Task goal: Format the material below as a Markdown table with the columns "No." and "Entry". Give each nonblank line its own row and skip blank lines.

[Entries for finding text and elements]
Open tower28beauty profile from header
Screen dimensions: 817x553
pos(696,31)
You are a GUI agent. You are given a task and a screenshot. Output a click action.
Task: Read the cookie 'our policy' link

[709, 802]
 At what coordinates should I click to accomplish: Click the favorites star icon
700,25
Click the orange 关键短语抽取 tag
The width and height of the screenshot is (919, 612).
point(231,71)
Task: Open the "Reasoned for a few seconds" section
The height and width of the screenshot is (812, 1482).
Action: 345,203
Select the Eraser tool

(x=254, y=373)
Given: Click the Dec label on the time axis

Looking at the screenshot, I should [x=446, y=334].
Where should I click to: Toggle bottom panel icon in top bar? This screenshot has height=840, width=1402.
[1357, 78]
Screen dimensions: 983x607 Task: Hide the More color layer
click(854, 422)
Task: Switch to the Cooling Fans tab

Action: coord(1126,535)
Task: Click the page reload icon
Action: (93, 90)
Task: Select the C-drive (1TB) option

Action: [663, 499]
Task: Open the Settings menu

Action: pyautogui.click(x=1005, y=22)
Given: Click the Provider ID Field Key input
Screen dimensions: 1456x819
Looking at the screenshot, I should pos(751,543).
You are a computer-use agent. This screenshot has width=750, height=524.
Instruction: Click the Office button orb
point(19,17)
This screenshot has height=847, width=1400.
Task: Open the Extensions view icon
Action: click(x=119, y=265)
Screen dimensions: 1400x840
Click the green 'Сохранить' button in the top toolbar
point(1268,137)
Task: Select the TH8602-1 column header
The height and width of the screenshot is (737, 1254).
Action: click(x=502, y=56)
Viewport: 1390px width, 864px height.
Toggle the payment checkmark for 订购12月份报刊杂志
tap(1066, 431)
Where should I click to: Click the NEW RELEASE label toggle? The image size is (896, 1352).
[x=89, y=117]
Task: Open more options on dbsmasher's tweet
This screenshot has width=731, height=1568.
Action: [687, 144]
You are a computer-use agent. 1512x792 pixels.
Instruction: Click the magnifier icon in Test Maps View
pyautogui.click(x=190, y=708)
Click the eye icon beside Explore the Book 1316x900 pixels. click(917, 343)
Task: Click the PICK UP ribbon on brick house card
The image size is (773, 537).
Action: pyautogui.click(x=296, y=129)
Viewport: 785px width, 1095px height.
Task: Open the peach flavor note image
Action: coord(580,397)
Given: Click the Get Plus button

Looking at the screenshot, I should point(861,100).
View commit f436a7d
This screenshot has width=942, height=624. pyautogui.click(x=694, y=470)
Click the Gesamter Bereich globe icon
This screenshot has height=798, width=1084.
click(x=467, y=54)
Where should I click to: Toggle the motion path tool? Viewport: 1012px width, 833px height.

In response:
| No. | Entry |
|---|---|
| 1 | Open tower28beauty profile from header |
| 2 | Screen dimensions: 817x553 |
| 3 | pos(696,31) |
| 4 | You are a GUI agent. You are given a task and a screenshot. Output a click action. |
| 5 | Task: Read the cookie 'our policy' link |
| 6 | [709, 802] |
| 7 |  At what coordinates should I click to accomplish: Click the favorites star icon |
| 8 | 700,25 |
| 9 | Click the orange 关键短语抽取 tag |
| 10 | The width and height of the screenshot is (919, 612). |
| 11 | point(231,71) |
| 12 | Task: Open the "Reasoned for a few seconds" section |
| 13 | The height and width of the screenshot is (812, 1482). |
| 14 | Action: 345,203 |
| 15 | Select the Eraser tool |
| 16 | (x=254, y=373) |
| 17 | Given: Click the Dec label on the time axis |
| 18 | Looking at the screenshot, I should [x=446, y=334]. |
| 19 | Where should I click to: Toggle bottom panel icon in top bar? This screenshot has height=840, width=1402. |
| 20 | [1357, 78] |
| 21 | Screen dimensions: 983x607 Task: Hide the More color layer |
| 22 | click(854, 422) |
| 23 | Task: Switch to the Cooling Fans tab |
| 24 | Action: coord(1126,535) |
| 25 | Task: Click the page reload icon |
| 26 | Action: (93, 90) |
| 27 | Task: Select the C-drive (1TB) option |
| 28 | Action: [663, 499] |
| 29 | Task: Open the Settings menu |
| 30 | Action: pyautogui.click(x=1005, y=22) |
| 31 | Given: Click the Provider ID Field Key input |
| 32 | Screen dimensions: 1456x819 |
| 33 | Looking at the screenshot, I should pos(751,543). |
| 34 | You are a computer-use agent. This screenshot has width=750, height=524. |
| 35 | Instruction: Click the Office button orb |
| 36 | point(19,17) |
| 37 | This screenshot has height=847, width=1400. |
| 38 | Task: Open the Extensions view icon |
| 39 | Action: click(x=119, y=265) |
| 40 | Screen dimensions: 1400x840 |
| 41 | Click the green 'Сохранить' button in the top toolbar |
| 42 | point(1268,137) |
| 43 | Task: Select the TH8602-1 column header |
| 44 | The height and width of the screenshot is (737, 1254). |
| 45 | Action: click(x=502, y=56) |
| 46 | Viewport: 1390px width, 864px height. |
| 47 | Toggle the payment checkmark for 订购12月份报刊杂志 |
| 48 | tap(1066, 431) |
| 49 | Where should I click to: Click the NEW RELEASE label toggle? The image size is (896, 1352). |
| 50 | [x=89, y=117] |
| 51 | Task: Open more options on dbsmasher's tweet |
| 52 | This screenshot has width=731, height=1568. |
| 53 | Action: [687, 144] |
| 54 | You are a computer-use agent. 1512x792 pixels. |
| 55 | Instruction: Click the magnifier icon in Test Maps View |
| 56 | pyautogui.click(x=190, y=708) |
| 57 | Click the eye icon beside Explore the Book 1316x900 pixels. click(917, 343) |
| 58 | Task: Click the PICK UP ribbon on brick house card |
| 59 | The image size is (773, 537). |
| 60 | Action: pyautogui.click(x=296, y=129) |
| 61 | Viewport: 785px width, 1095px height. |
| 62 | Task: Open the peach flavor note image |
| 63 | Action: coord(580,397) |
| 64 | Given: Click the Get Plus button |
| 65 | Looking at the screenshot, I should point(861,100). |
| 66 | View commit f436a7d |
| 67 | This screenshot has width=942, height=624. pyautogui.click(x=694, y=470) |
| 68 | Click the Gesamter Bereich globe icon |
| 69 | This screenshot has height=798, width=1084. |
| 70 | click(x=467, y=54) |
| 71 | Where should I click to: Toggle the motion path tool? Viewport: 1012px width, 833px height. |